- _Exercise_
In the records that follow, find each line with the word "computer" and copy it.

-- Record extracts follows --

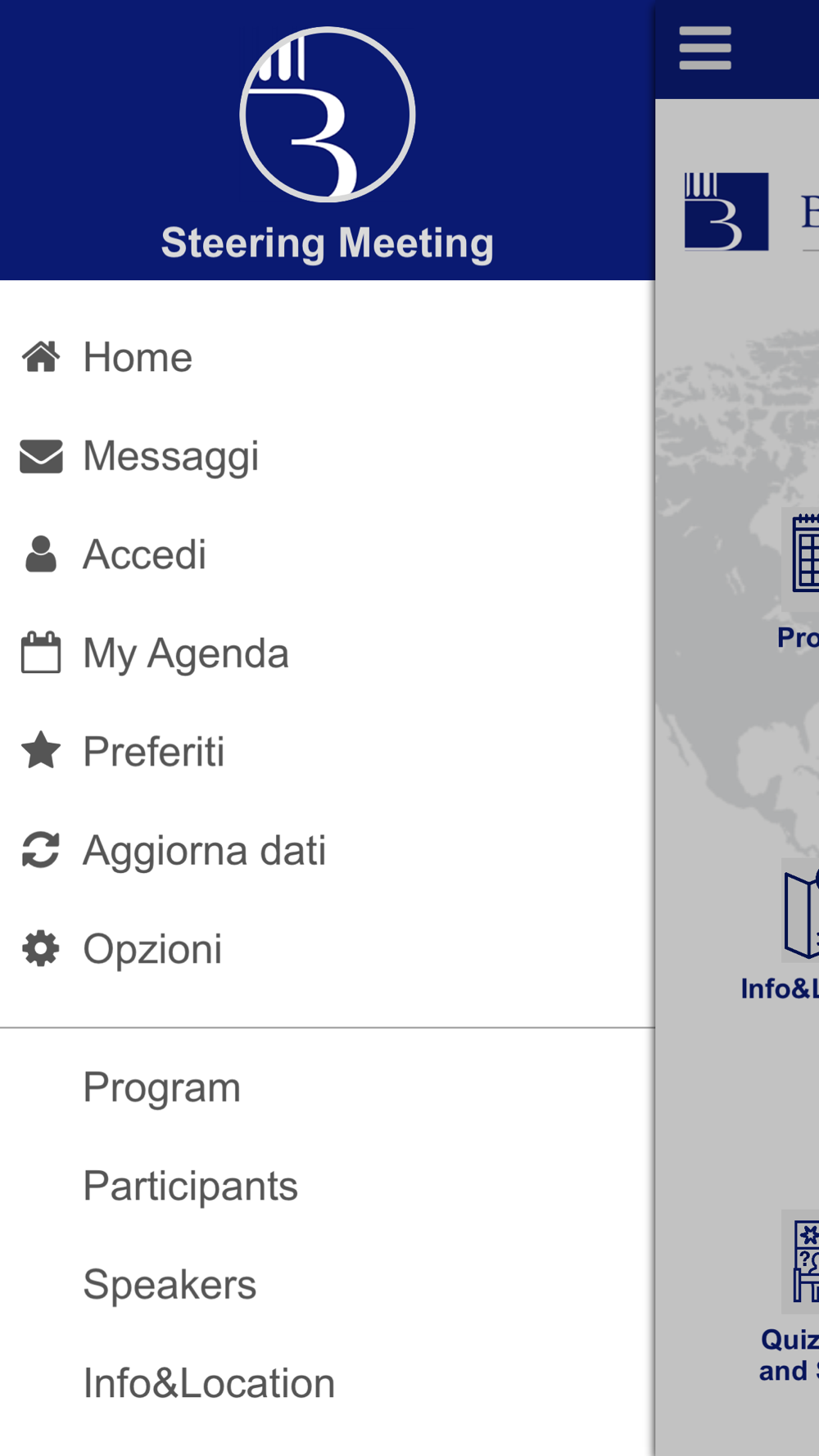Go to Info&Location in the drawer
819x1456 pixels.
210,1383
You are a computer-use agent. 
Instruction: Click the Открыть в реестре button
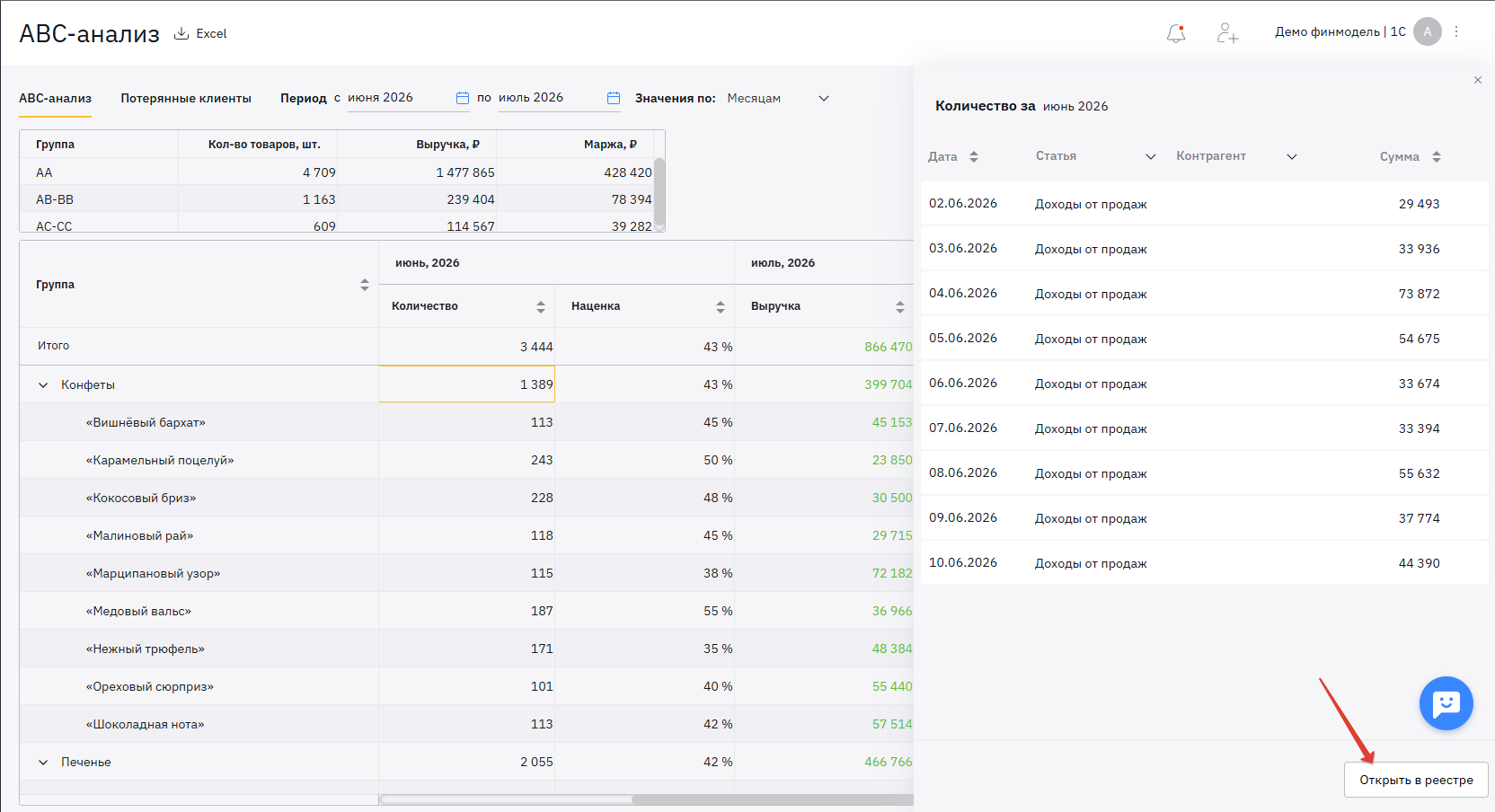(x=1416, y=780)
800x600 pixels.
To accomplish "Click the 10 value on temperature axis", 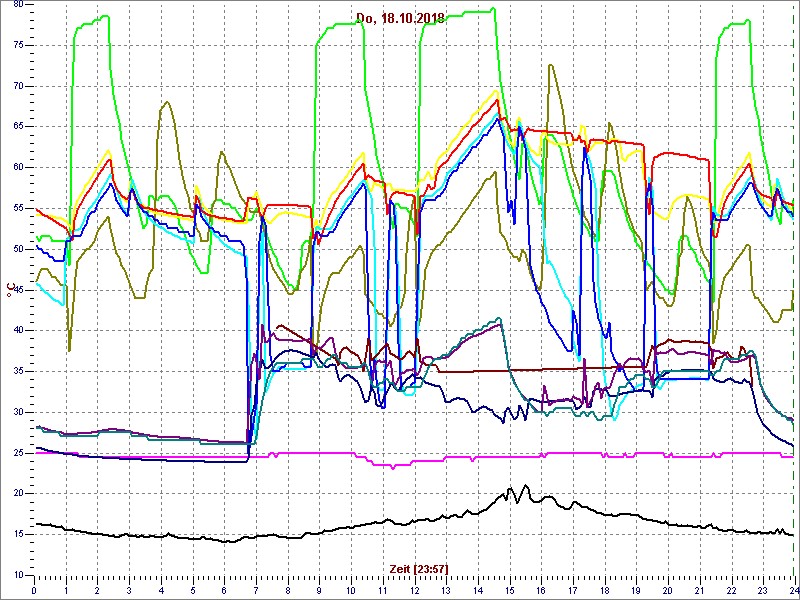I will click(x=17, y=574).
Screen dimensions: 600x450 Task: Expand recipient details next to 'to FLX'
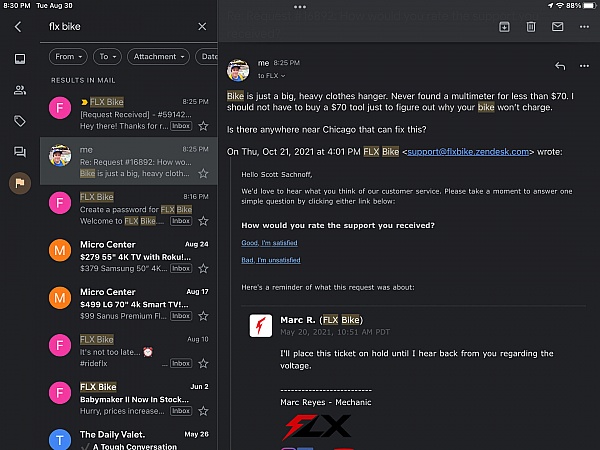(283, 76)
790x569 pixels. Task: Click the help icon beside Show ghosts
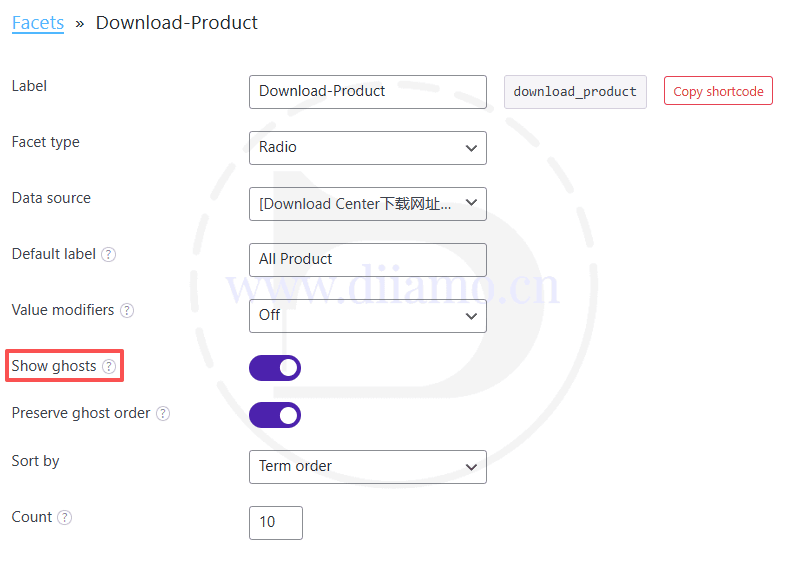(109, 367)
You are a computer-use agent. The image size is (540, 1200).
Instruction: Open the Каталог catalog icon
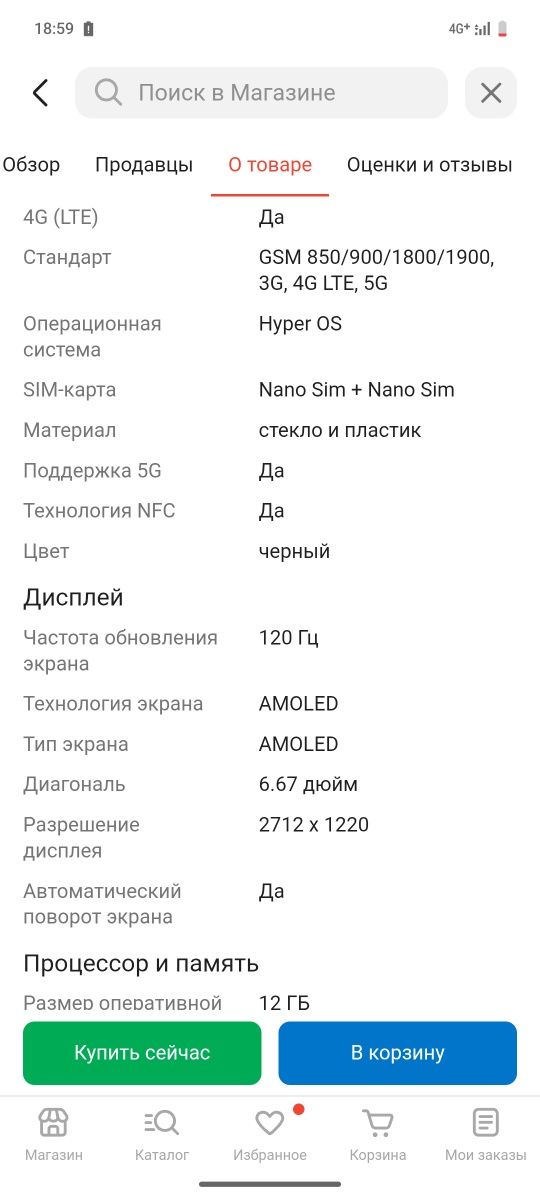(x=162, y=1123)
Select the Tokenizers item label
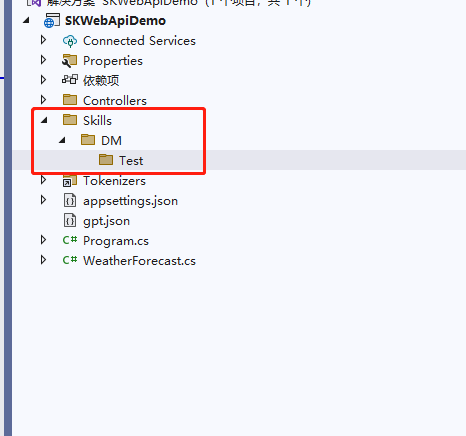 114,181
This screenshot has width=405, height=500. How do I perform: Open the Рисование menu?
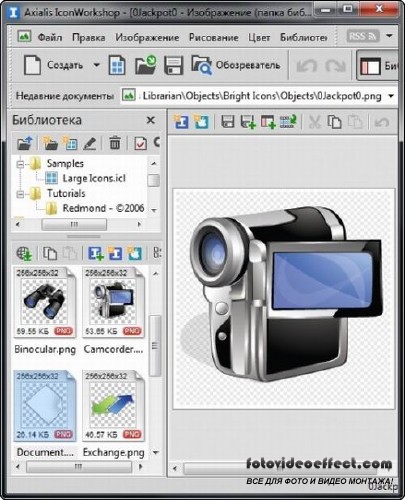(213, 37)
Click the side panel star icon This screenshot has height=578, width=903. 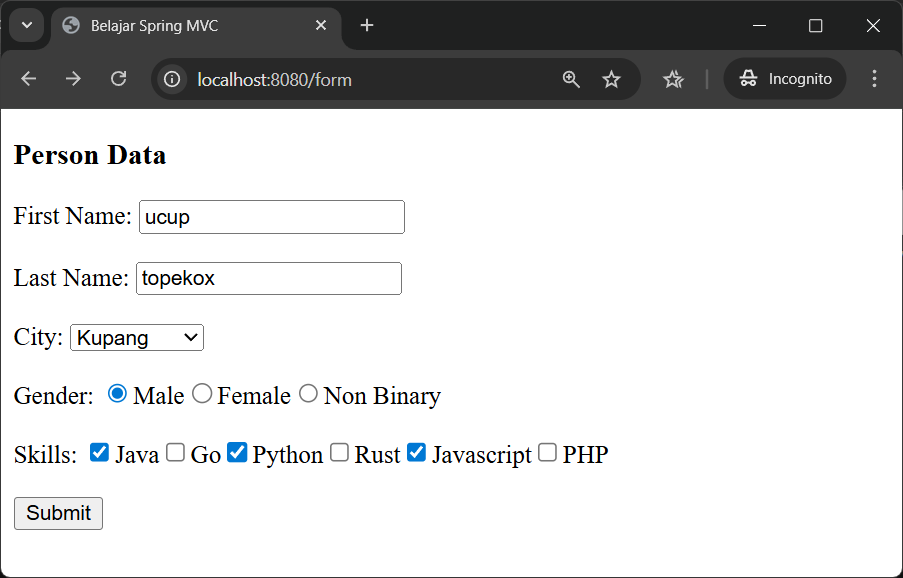673,78
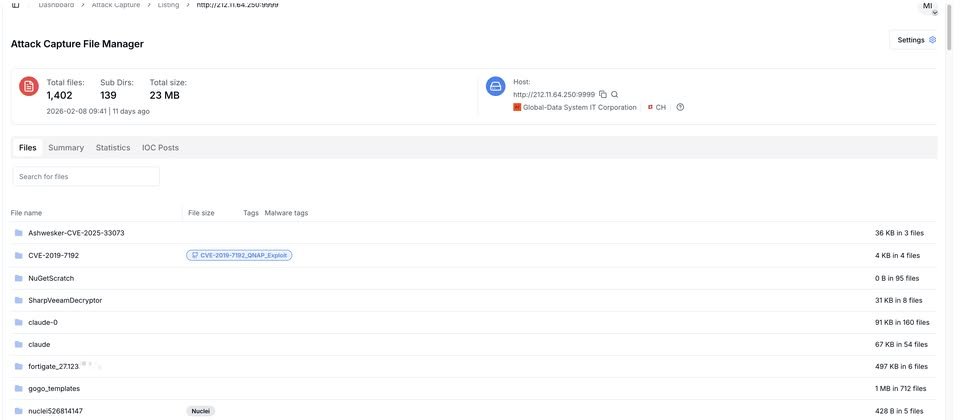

-- Record extracts concluded --

- _Solution below_
You are a computer-use agent. 
You are a computer-use agent. The image size is (540, 1200).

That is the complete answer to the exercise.